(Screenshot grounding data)
*** Begin section ***
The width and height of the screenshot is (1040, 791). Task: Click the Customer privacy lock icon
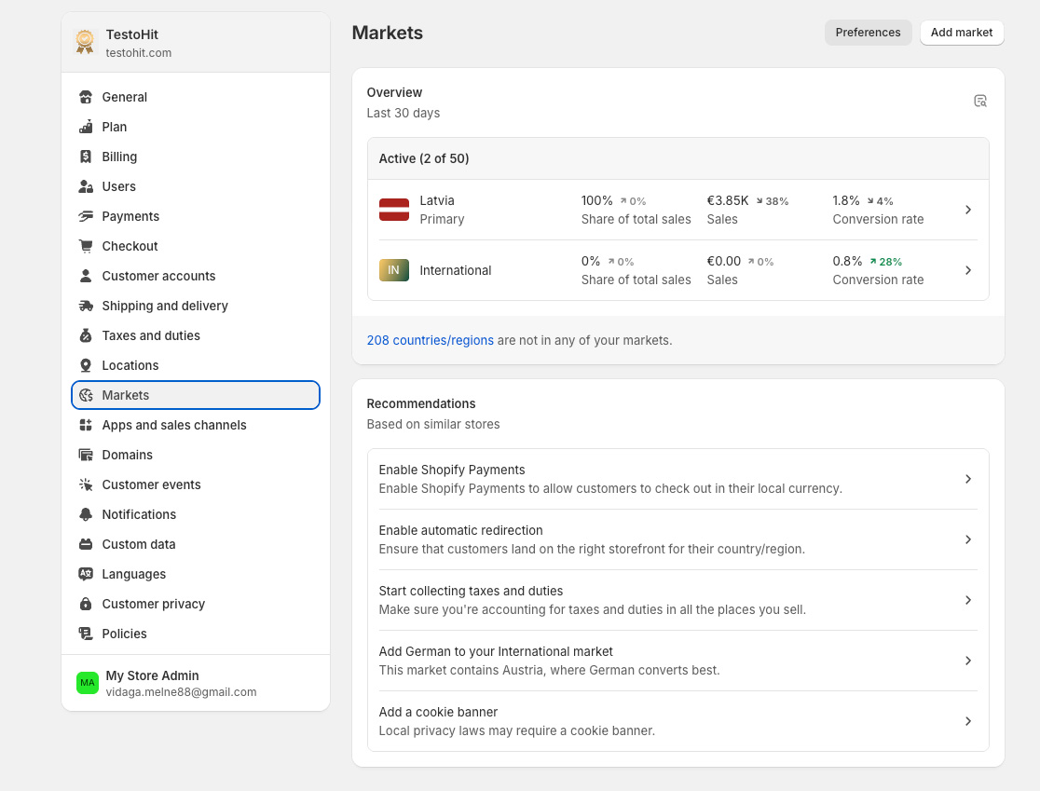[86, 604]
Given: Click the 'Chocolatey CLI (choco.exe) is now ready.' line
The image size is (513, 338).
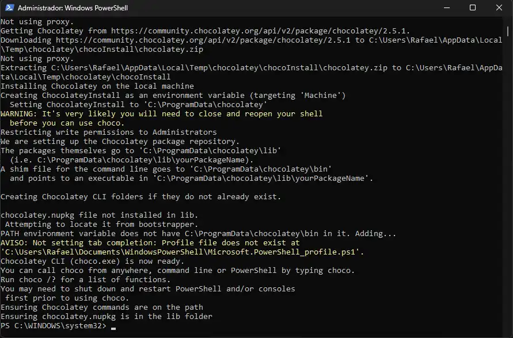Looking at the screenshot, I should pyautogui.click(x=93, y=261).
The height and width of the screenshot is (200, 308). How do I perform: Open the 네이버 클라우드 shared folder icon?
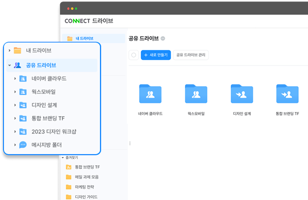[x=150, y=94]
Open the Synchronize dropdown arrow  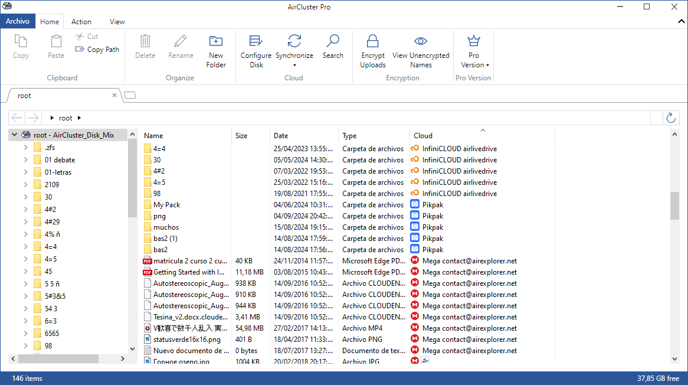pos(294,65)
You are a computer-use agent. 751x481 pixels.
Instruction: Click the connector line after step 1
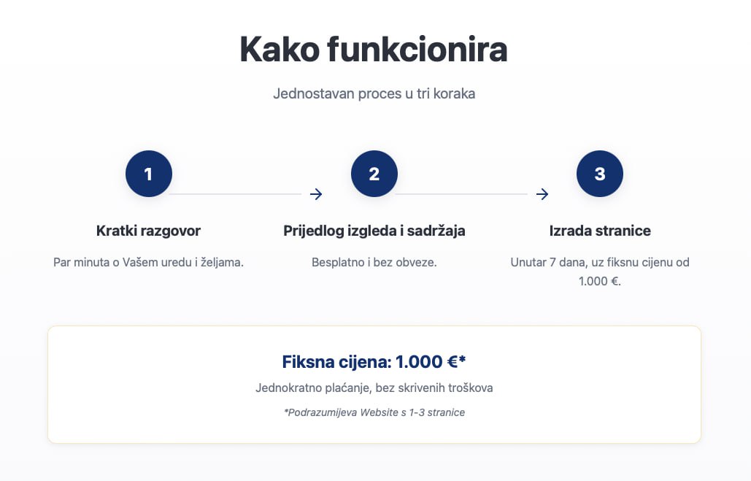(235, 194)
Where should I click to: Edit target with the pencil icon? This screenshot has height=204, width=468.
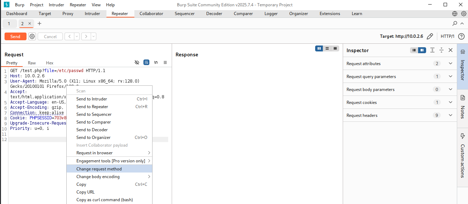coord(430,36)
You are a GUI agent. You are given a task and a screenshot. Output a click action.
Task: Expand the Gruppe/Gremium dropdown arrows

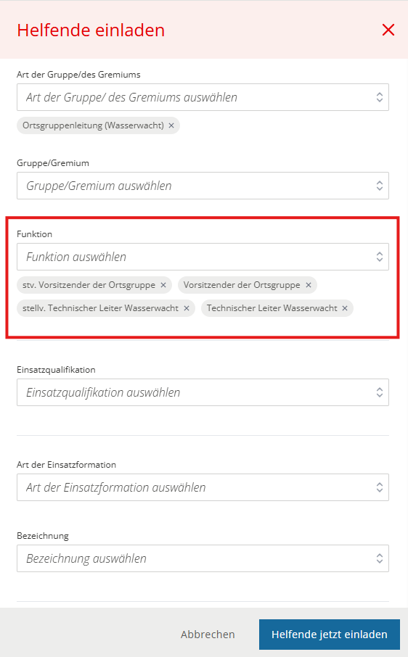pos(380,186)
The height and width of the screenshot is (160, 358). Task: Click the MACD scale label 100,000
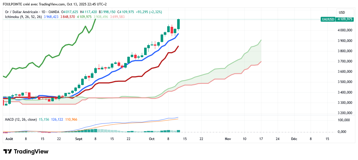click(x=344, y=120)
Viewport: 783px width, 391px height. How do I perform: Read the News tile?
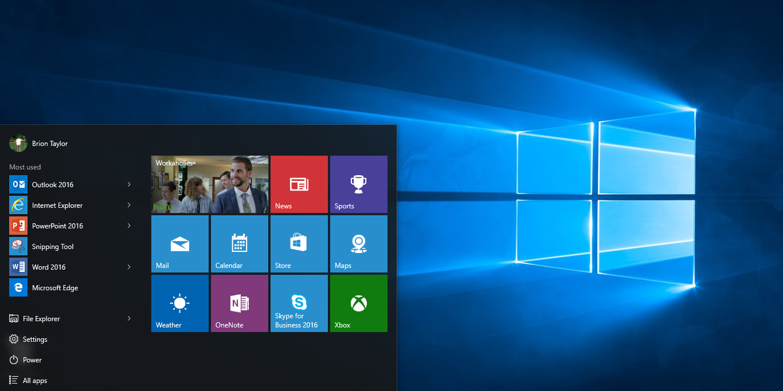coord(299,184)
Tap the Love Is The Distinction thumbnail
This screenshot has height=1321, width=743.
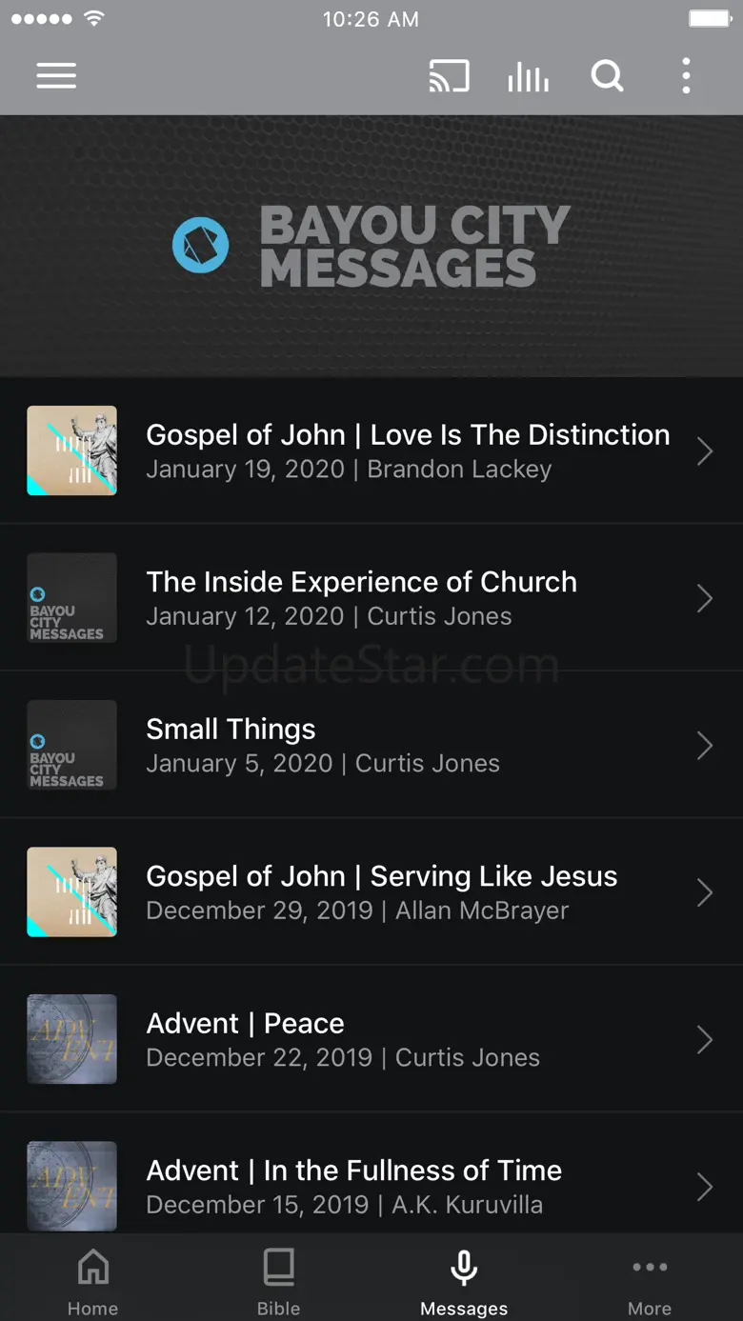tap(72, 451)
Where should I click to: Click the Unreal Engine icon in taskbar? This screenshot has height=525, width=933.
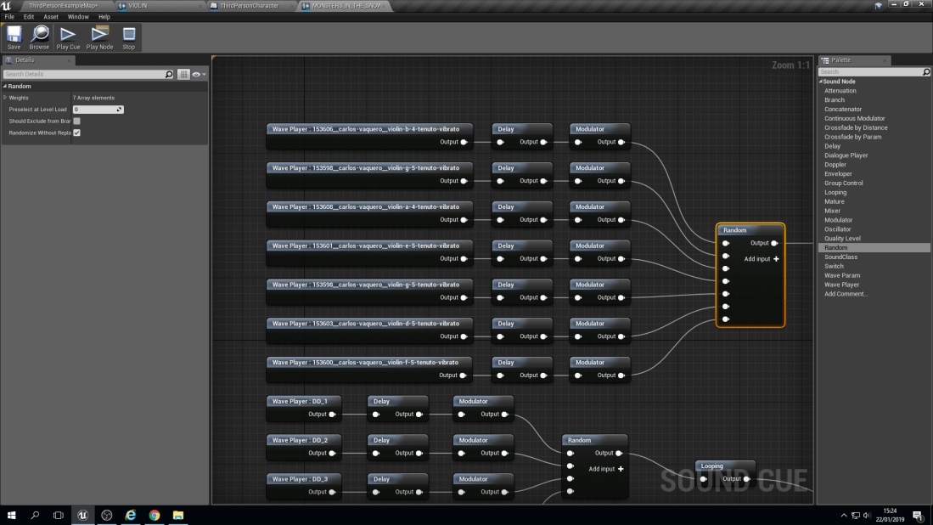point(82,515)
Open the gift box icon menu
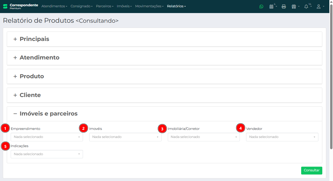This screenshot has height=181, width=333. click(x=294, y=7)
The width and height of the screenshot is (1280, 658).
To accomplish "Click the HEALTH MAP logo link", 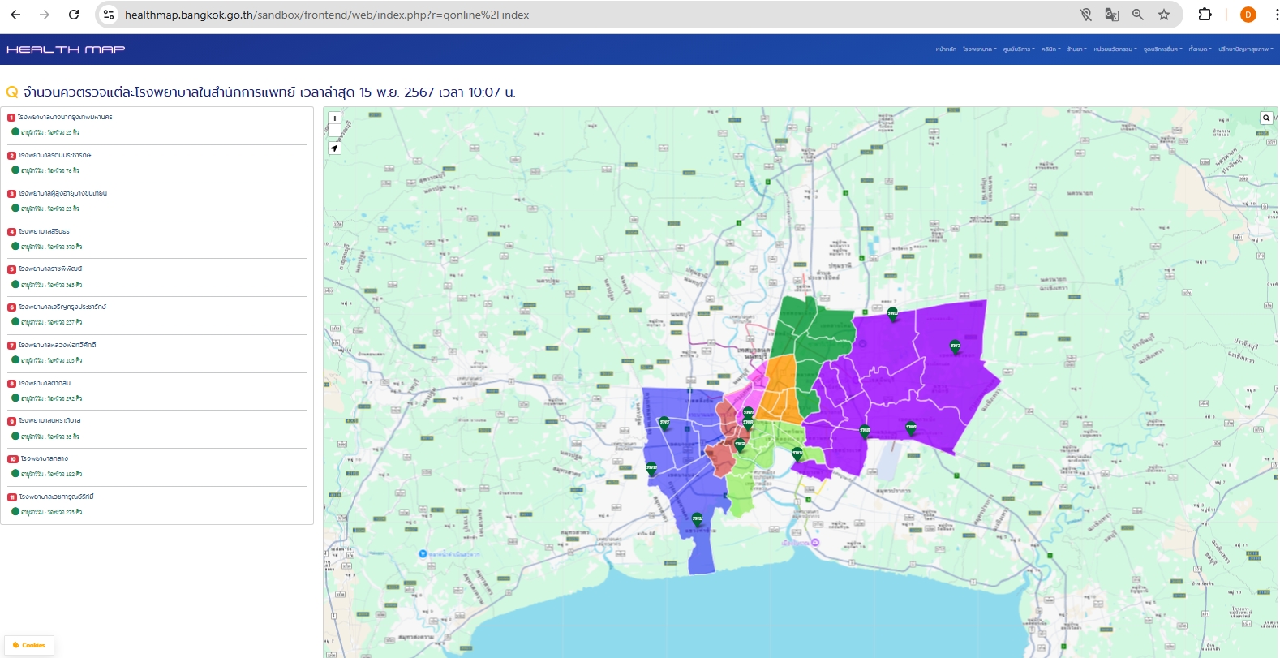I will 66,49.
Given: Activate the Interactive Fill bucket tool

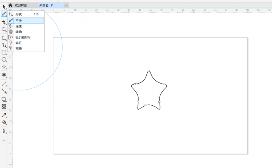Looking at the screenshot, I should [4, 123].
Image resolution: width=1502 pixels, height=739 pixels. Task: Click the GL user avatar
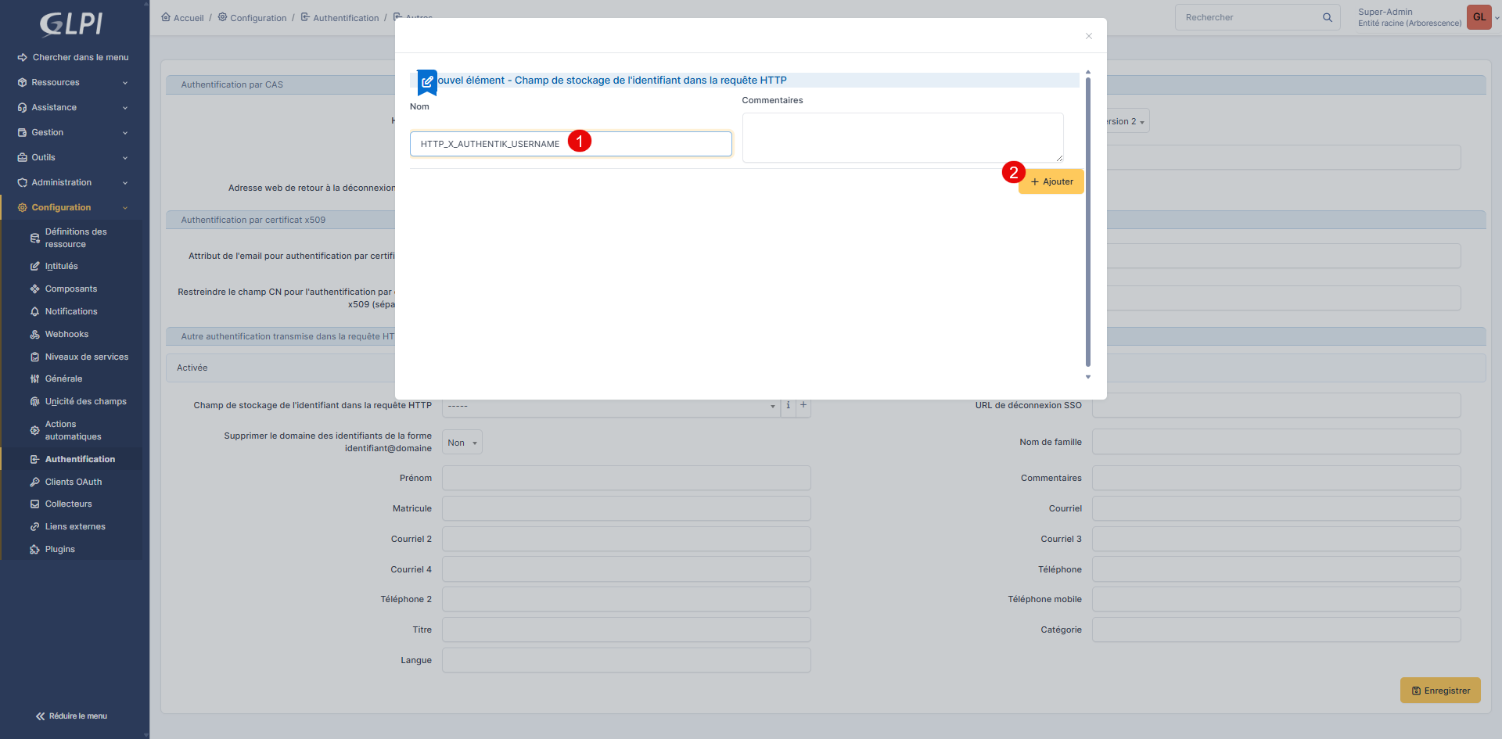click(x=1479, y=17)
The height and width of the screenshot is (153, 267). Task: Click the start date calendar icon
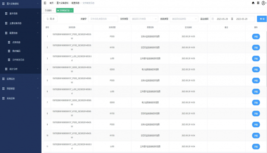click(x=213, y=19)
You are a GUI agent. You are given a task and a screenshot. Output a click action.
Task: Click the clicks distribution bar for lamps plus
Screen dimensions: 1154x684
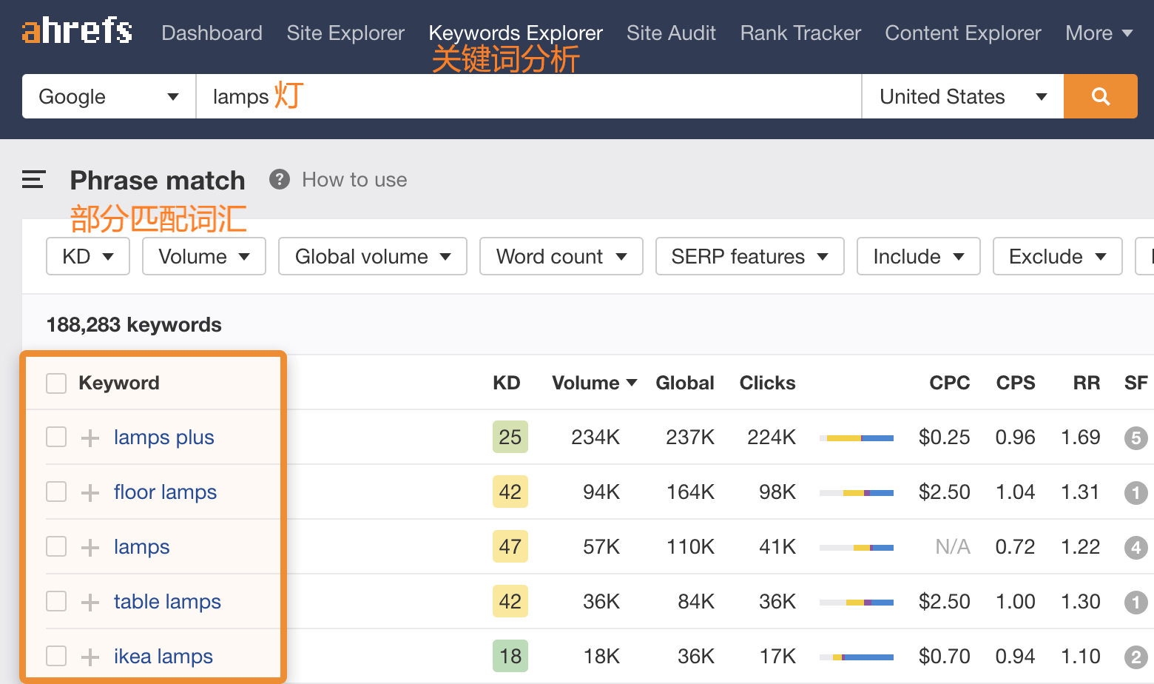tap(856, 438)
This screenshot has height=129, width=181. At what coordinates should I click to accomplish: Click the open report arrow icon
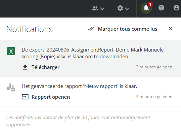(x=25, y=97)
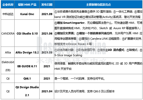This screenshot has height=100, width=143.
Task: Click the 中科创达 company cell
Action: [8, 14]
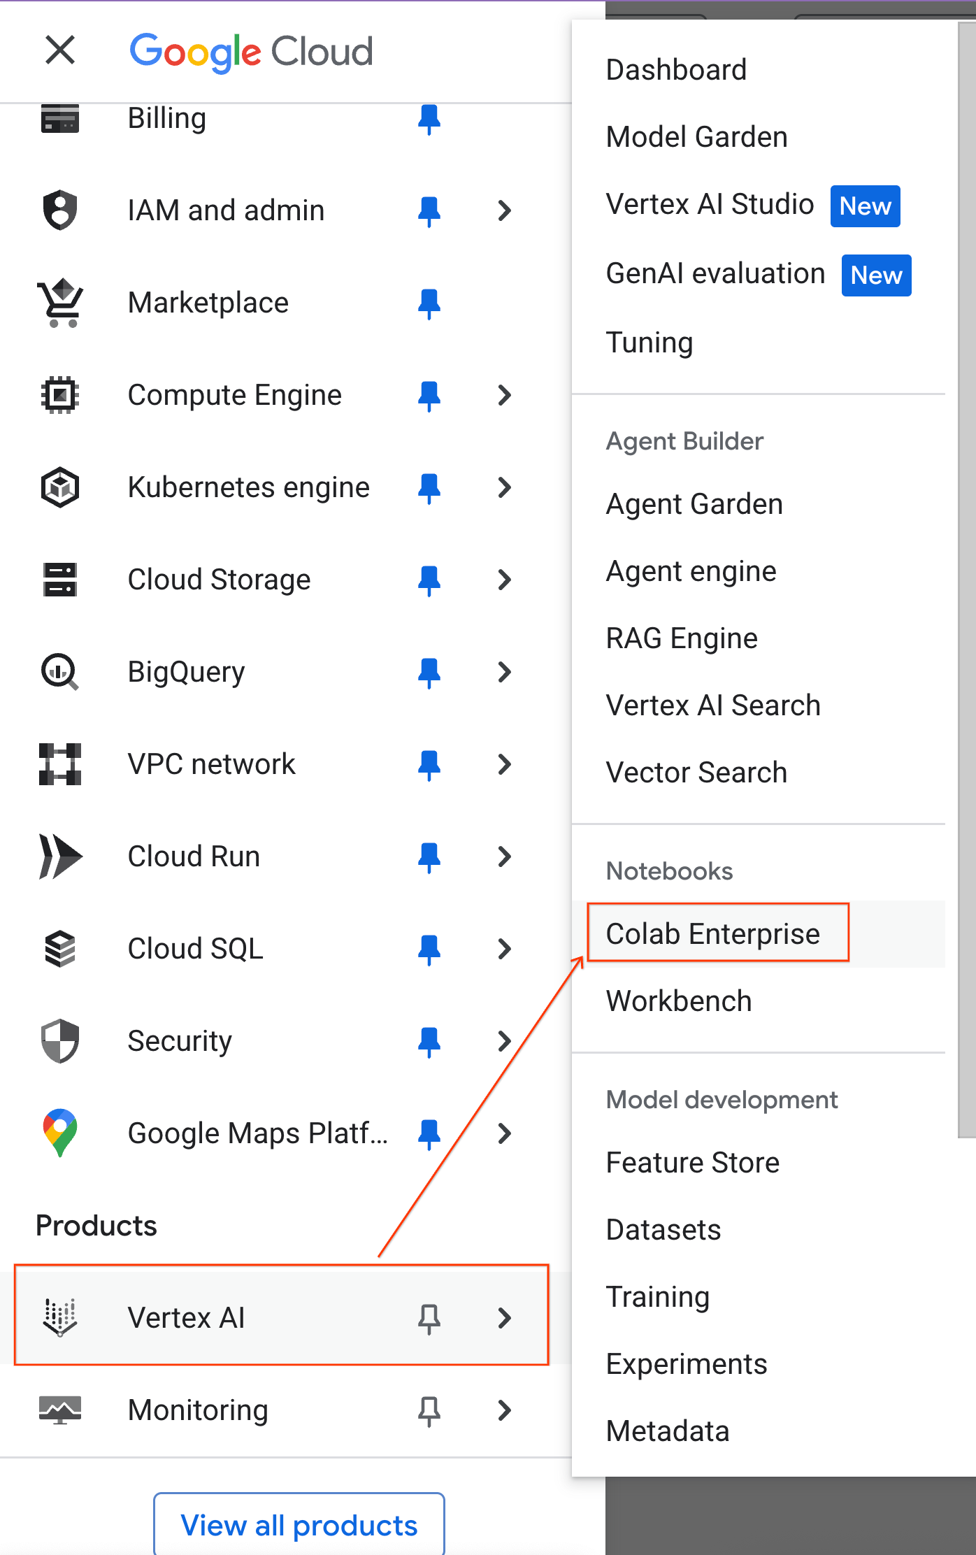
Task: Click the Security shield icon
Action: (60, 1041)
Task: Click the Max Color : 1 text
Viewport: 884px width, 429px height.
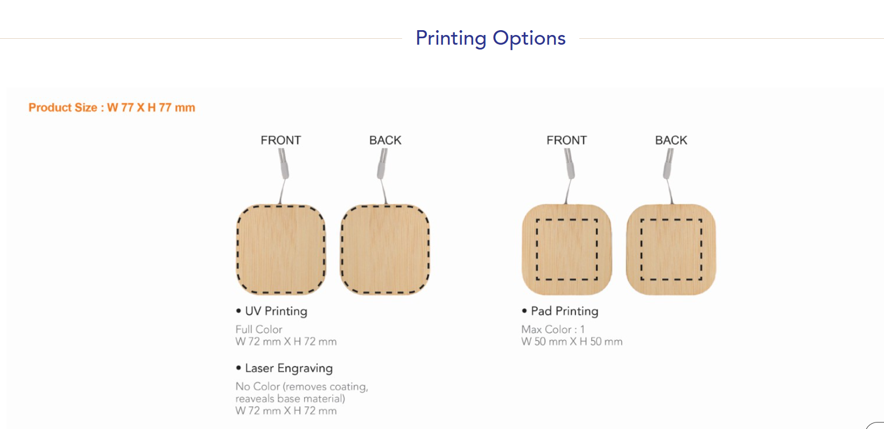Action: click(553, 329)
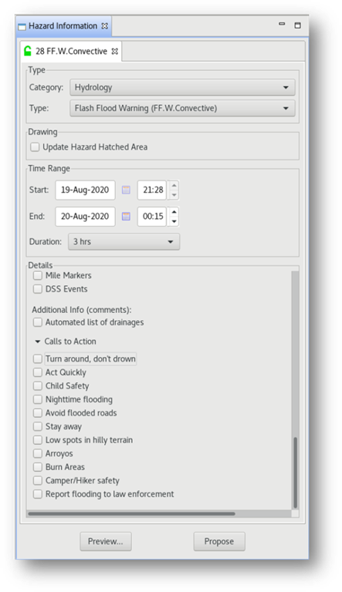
*** End section ***
◆ **DESCRIPTION OF THE TASK**
Take the lines from the one holding "Task: Click the clicks" through the last line of the data above and copy them exactly, both ends included, omitting all pictures.

◆ **WRITTEN SOLUTION**
Task: Click the clicks distribution bar for lamps plus
Screen dimensions: 1154x684
tap(856, 438)
This screenshot has height=129, width=181. At what coordinates should I click to accomplish: Click the open report arrow icon
(x=25, y=97)
This screenshot has height=100, width=143.
Task: Click the 中科创达 company cell
Action: [8, 14]
Task: Click the Security shield icon
Action: (60, 1041)
Task: Click the Max Color : 1 text
Viewport: 884px width, 429px height.
Action: click(553, 329)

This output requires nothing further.